I like it!! is that the one we traded?  i like it without the wing. 

:thumbsup:

Wes


----------



## JordanZ870 (Nov 25, 2004)

Tom should be looking in this thread.

I like it too, Doba. :thumbsup:


----------



## 1976Cordoba (Sep 20, 2000)

WesJY said:


> I like it!! is that the one we traded?
> Wes


Nope -- that was a white one that is still on my workbench.


----------



## WesJY (Mar 4, 2004)

1976Cordoba said:


> Nope -- that was a white one that is still on my workbench.


ahh.. cool

Wes


----------



## win43 (Aug 28, 2006)

Sweet looking GT racer. :thumbsup::thumbsup:


----------



## bobhch (Apr 22, 2007)

*Hello Yellow!*

Doba,

I agree with Joez....Tom look at this. Oooooh heck just get ahold of TOMY! 

Nice looking Yellow car as this color realy brings out all the detail to the front end also. 

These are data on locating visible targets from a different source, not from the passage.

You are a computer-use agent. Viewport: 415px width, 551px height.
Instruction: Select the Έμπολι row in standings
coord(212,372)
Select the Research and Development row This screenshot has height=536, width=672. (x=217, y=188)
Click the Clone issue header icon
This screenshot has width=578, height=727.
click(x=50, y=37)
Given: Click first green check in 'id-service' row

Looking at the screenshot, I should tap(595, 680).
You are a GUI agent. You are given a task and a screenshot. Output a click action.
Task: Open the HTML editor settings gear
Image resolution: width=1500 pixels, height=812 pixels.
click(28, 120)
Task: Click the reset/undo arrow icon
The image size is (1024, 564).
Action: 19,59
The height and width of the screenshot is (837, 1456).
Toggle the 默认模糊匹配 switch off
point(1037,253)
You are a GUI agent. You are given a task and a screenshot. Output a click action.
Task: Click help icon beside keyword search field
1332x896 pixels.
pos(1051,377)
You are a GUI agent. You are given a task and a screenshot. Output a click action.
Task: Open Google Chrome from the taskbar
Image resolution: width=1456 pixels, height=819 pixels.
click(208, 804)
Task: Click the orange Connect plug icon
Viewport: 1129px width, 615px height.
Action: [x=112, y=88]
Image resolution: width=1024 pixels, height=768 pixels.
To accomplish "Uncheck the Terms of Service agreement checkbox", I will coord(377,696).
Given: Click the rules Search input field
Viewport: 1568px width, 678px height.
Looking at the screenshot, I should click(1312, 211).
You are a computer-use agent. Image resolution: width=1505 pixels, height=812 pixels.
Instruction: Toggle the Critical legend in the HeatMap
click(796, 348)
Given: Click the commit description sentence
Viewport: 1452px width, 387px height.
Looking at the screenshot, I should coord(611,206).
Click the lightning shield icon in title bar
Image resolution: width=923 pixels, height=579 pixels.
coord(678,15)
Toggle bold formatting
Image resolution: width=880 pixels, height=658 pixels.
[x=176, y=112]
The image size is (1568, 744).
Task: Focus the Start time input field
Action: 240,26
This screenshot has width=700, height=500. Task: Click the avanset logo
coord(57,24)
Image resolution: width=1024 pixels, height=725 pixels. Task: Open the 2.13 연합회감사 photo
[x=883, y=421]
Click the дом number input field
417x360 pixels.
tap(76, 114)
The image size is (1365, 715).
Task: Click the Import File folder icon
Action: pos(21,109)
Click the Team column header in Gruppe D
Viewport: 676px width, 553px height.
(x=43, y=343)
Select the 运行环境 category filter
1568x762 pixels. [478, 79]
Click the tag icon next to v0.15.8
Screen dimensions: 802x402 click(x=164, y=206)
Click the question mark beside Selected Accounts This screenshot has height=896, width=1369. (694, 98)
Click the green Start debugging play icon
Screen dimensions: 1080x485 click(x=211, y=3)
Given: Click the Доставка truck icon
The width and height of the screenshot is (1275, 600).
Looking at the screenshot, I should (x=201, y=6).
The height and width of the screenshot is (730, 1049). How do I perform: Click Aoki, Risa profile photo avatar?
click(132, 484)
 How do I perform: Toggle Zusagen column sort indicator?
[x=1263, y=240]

Oooooh what a feeling to drive Toyota! (never have but, would drive this 1/1 in a heartbeat)

Bob...the white rims go nice with the hood...zilla


----------



## roadrner (Jul 21, 1999)

Removing that wing sure helped out. Great custom!! :thumbsup::thumbsup: rr


----------



## NTxSlotCars (May 27, 2008)

Okay, Doba, I have to ask because you always do this and it's always better. How do you pull a pick into your post instead of attaching it?

Thanks.
Rich

www.myspace.com/northtexasslotcars


----------



## gear buster (Dec 1, 2005)

Like the drifter look better than fast and furious..:thumbsup:
Now wheres my sunglasses..


----------



## 1976Cordoba (Sep 20, 2000)

NTxSlotCars said:


> Okay, Doba, I have to ask because you always do this and it's always better. How do you pull a pick into your post instead of attaching it?
> 
> Thanks.
> Rich
> ...


Well I go to my photo album, click the pic I want and when it opens I right click on it and click on "Properties"

Then, just copy the Address (URL) line by highlighting it and right click "copy"

In your post, then, click the little button with the mountain on it (says 'insert image' if you hover your mouse pointer on it). When the box pops up that says to insert the address of your image, just delete anything in that form and right click "paste" to insert your image URL. Then hit OK and -presto- you have a pic in your post.

I find it easier to have two open browser windows when I do this, by the way.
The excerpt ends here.